Vereiste handelingen —
[A] Noem alle maanden die in de tekst over het Internationaal Strafhof voorkomen.
[B] Hervat de tekst over het Internationaal Strafhof na de laatste zin die er staat.

Pagina —
════════════════

Mevrouw Annemie Neyts-Uyttebroeck, minister toegevoegd aan de minister van Buitenlandse Zaken, belast met Landbouw. - Ons land was en blijft actief betrokken bij alle voorbereidingswerkzaamheden voor het Internationaal Strafhof, waarvan het statuut op 1 juli 2002 in werking treedt. Vice eerste minister en minister van Buitenlandse Zaken Michel heeft de neerlegging van de 60ste ratificatie op 11 april jongstleden verwelkomd als een `historische gebeurtenis'. België zal aan het Hof uiteraard de medewerking verlenen die in het statuut is ingeschreven.

Bovendien werd er in de Europese Unie een gedetailleerd actieplan opgesteld voor de periode die de volledige operationaliteit van het Hof voorafgaat. Een belangrijk luik van dit plan betreft de goedkeuring en daadwerkelijke uitvoering van het Statuut van het Hof door een zo groot mogelijk aantal derde landen om de universaliteit van het Hof te bevorderen. Hierbij wordt er voorzien in technische bijstand, waar nodig, en in het verlenen van expertise. Ons land is bezig met de voorbereiding van concrete initiatieven voor enkele Centraal-Afrikaanse landen.

Onder de auspiciën van het Belgische voorzitterschap van de Europese Unie was er in december van vorig jaar te Praag een conferentie over de goedkeuring en toepassing van het Statuut van het Hof. Vijftien Centraal- en Oost-Europese landen namen daaraan deel.

════════════════

Gegevens over de locatie van woorden en elementen —
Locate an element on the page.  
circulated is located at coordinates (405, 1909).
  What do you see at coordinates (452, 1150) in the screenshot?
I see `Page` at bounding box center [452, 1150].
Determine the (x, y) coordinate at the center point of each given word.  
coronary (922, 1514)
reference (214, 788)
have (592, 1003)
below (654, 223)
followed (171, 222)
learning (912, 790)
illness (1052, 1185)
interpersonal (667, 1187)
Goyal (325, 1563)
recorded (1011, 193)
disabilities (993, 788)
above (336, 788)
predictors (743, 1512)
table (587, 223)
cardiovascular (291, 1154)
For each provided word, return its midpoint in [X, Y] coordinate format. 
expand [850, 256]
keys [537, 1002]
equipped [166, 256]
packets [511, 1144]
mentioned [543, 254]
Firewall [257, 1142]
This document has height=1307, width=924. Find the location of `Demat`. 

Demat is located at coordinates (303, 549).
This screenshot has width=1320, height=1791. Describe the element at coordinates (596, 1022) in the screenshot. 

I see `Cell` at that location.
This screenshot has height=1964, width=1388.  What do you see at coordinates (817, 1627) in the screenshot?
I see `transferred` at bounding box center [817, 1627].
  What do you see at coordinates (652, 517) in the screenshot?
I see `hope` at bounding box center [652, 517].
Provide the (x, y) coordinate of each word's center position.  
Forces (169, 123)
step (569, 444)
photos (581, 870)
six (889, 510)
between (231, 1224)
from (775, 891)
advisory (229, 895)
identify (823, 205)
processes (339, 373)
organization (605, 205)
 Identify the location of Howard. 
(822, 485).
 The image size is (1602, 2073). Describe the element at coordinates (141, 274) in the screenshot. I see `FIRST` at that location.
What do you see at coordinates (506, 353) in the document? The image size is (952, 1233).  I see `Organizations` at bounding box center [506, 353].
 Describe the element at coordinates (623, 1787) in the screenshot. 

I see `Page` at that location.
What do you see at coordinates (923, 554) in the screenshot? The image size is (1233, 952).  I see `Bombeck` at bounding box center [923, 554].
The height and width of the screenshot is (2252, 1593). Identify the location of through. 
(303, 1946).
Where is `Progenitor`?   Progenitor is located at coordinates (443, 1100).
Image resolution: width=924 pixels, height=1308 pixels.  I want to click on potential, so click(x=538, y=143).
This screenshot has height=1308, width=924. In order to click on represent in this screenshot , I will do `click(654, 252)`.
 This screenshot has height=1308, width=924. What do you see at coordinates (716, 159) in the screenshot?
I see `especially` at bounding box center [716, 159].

════════════════

Resultaten per taak —
[A] juli, april, december

[B]
België heeft al een vrijwillige bijdrage van 74.000 euro gestort in een speciaal fonds ter ondersteuning van het opstarten van het Hof, onder meer voor de eerste vergadering van de staten die partij zijn bij het Statuut. De eerste budgetperiode van het Hof loopt van september 2002 tot december 2003. Een becijferde raming wordt in juli van dit jaar verwacht. De verplichte bijdragen van de staten die partij zijn, zullen op dat ogenblik worden berekend. Dat gebeurt volgens de methode die in de Verenigde Naties wordt toegepast en die aangepast zal zijn aan het aantal deelnemende staten. Bovendien zal er rekening worden gehouden met de eventueel reeds gestorte vrijwillige bijdragen. Op Belgisch federaal vlak worden de nodige budgettaire schikkingen getroffen.

De Belgische regering zal een kandidaat voordragen voor de verkiezing van de rechters van het Hof, die waarschijnlijk in januari zal plaatshebben. In het Belgisch Staatsblad van 3 mei jongstleden verscheen een oproep tot kandidaatstelling en de lijst met de kwalificaties die van de kandidaten worden vereist. De selectieprocedure is nog niet gesloten.

-Het incident is gesloten.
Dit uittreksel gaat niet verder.